_TASK PROMPT:_ Please repeat the records word for word, from the start of the records through the line containing "will tap(174, 50).", inclusive.

_Item-finding records:_
=-=-=

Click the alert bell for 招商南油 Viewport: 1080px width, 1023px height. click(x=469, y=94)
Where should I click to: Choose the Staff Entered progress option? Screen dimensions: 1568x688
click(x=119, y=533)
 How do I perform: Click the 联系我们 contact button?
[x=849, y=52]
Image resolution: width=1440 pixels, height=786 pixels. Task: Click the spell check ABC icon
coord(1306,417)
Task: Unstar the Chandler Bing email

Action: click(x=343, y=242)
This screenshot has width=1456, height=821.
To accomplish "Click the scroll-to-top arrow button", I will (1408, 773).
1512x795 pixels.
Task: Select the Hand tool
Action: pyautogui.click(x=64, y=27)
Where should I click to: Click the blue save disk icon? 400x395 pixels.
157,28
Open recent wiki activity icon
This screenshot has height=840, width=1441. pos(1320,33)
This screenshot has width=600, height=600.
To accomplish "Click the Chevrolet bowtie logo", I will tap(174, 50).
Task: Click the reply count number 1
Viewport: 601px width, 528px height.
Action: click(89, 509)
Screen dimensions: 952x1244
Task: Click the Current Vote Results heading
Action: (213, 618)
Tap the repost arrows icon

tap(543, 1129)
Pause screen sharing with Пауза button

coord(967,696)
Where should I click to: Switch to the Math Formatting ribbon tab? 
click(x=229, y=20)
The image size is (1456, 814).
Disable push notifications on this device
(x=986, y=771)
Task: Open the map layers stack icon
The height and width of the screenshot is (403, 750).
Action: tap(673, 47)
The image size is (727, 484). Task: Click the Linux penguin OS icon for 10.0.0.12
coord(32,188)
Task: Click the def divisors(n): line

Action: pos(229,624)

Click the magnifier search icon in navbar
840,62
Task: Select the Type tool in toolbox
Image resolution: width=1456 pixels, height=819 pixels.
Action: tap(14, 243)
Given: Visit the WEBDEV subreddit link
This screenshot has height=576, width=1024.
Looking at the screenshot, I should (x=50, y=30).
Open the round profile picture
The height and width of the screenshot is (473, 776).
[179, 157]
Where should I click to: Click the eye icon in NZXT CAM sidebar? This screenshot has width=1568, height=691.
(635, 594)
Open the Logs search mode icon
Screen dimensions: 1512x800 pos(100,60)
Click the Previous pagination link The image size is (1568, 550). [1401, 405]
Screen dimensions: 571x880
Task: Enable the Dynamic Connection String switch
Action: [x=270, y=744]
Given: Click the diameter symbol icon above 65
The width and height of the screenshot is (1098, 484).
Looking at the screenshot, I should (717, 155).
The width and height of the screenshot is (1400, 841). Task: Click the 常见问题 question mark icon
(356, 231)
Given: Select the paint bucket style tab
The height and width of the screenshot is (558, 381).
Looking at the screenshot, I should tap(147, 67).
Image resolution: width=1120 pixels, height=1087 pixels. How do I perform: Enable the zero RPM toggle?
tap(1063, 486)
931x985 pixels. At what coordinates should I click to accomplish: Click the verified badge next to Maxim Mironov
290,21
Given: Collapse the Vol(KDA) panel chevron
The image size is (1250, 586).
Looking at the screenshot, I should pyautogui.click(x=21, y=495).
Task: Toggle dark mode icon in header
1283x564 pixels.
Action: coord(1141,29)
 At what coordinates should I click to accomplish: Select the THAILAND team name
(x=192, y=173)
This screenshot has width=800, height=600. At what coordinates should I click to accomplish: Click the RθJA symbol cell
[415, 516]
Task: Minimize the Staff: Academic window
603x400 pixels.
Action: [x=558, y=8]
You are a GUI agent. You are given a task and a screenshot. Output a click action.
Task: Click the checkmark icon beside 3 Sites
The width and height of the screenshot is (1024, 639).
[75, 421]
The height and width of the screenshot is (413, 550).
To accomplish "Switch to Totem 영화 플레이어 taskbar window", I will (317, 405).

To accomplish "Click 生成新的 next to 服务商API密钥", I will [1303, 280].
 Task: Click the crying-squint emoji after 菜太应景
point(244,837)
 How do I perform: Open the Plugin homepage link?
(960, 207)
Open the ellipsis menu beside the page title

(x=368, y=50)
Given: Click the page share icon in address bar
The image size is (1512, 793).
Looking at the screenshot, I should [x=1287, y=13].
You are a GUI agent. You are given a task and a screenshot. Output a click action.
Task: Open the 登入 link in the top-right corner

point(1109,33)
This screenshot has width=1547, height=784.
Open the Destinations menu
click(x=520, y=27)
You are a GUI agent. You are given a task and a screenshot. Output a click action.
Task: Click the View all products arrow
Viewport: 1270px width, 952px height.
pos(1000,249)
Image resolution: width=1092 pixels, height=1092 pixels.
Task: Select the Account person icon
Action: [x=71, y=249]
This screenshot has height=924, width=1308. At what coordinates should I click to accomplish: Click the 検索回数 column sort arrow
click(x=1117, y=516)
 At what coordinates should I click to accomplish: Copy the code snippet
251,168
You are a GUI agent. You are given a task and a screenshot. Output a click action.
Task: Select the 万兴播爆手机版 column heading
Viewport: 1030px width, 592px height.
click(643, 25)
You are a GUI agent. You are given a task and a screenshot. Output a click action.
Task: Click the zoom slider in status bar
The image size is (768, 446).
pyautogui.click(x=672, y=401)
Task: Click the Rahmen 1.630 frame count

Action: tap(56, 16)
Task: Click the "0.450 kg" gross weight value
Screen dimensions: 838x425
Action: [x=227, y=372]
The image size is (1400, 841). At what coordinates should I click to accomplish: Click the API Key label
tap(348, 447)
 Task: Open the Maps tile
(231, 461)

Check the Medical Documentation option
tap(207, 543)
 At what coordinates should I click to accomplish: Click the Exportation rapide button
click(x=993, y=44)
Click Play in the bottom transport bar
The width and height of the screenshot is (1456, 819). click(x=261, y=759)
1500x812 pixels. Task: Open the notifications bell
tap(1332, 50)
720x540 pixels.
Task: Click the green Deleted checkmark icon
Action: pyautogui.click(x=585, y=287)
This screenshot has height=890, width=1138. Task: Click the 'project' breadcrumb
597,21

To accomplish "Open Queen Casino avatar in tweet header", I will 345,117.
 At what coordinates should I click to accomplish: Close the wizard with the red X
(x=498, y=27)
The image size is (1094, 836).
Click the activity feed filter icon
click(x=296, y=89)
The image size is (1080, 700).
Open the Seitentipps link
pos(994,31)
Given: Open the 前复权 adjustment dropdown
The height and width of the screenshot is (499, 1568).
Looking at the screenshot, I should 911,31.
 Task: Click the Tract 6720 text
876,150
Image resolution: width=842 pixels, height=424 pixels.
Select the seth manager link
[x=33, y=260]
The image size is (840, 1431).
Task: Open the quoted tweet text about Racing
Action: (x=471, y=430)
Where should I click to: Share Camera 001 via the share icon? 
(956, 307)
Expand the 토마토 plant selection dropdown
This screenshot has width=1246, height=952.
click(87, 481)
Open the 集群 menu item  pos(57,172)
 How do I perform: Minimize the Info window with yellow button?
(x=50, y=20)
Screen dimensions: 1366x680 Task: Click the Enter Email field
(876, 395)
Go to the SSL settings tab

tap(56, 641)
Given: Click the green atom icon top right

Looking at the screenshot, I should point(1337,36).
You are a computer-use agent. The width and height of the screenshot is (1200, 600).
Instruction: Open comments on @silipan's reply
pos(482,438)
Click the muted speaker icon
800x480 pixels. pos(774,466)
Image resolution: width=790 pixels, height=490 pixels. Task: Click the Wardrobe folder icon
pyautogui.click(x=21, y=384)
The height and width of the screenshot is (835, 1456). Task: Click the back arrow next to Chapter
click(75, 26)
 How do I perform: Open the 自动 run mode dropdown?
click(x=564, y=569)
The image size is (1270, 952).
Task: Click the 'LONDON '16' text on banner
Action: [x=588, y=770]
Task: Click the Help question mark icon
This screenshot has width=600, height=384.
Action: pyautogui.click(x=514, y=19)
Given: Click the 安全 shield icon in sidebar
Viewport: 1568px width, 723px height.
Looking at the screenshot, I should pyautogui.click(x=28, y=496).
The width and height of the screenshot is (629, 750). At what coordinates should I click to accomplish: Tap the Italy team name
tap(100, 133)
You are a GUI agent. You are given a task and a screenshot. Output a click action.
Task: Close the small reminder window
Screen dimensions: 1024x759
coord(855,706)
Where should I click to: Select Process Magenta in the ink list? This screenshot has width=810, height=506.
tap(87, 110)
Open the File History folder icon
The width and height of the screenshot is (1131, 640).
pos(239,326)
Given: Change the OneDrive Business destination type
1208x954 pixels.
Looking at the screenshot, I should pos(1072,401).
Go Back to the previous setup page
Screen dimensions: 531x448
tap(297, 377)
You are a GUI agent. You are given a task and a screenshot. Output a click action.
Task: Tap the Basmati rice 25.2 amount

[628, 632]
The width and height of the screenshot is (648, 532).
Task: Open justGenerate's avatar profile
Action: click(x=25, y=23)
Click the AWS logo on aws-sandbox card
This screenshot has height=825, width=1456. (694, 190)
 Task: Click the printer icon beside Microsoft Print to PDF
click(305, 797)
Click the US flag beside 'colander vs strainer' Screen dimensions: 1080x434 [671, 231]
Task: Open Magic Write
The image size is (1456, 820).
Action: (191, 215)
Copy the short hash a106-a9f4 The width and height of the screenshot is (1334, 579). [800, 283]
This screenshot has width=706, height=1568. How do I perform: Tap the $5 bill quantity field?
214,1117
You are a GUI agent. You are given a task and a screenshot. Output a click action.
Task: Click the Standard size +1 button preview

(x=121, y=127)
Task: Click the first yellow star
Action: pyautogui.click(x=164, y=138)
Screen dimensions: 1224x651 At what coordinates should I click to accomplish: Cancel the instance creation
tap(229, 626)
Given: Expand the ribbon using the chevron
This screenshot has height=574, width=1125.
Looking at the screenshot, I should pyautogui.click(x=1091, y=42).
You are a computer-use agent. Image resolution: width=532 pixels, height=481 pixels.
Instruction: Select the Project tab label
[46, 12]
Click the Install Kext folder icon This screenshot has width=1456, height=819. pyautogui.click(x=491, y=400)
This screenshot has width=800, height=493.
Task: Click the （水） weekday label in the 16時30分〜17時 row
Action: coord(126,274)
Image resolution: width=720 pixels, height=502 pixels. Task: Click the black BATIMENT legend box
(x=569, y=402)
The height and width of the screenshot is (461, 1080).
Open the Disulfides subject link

=-=-=

_FINAL RESULT:_
Click the alert bell for 招商南油 Viewport: 1080px width, 1023px height. click(x=469, y=94)
Where should I click to: Choose the Staff Entered progress option? Screen dimensions: 1568x688
click(x=119, y=533)
 How do I perform: Click the 联系我们 contact button?
[x=849, y=52]
Image resolution: width=1440 pixels, height=786 pixels. Task: Click the spell check ABC icon
coord(1306,417)
Task: Unstar the Chandler Bing email

Action: click(x=343, y=242)
This screenshot has width=1456, height=821.
To accomplish "Click the scroll-to-top arrow button", I will (1408, 773).
1512x795 pixels.
Task: Select the Hand tool
Action: pyautogui.click(x=64, y=27)
Where should I click to: Click the blue save disk icon? 400x395 pixels.
157,28
Open recent wiki activity icon
This screenshot has height=840, width=1441. pos(1320,33)
This screenshot has width=600, height=600.
To accomplish "Click the Chevrolet bowtie logo", I will tap(174, 50).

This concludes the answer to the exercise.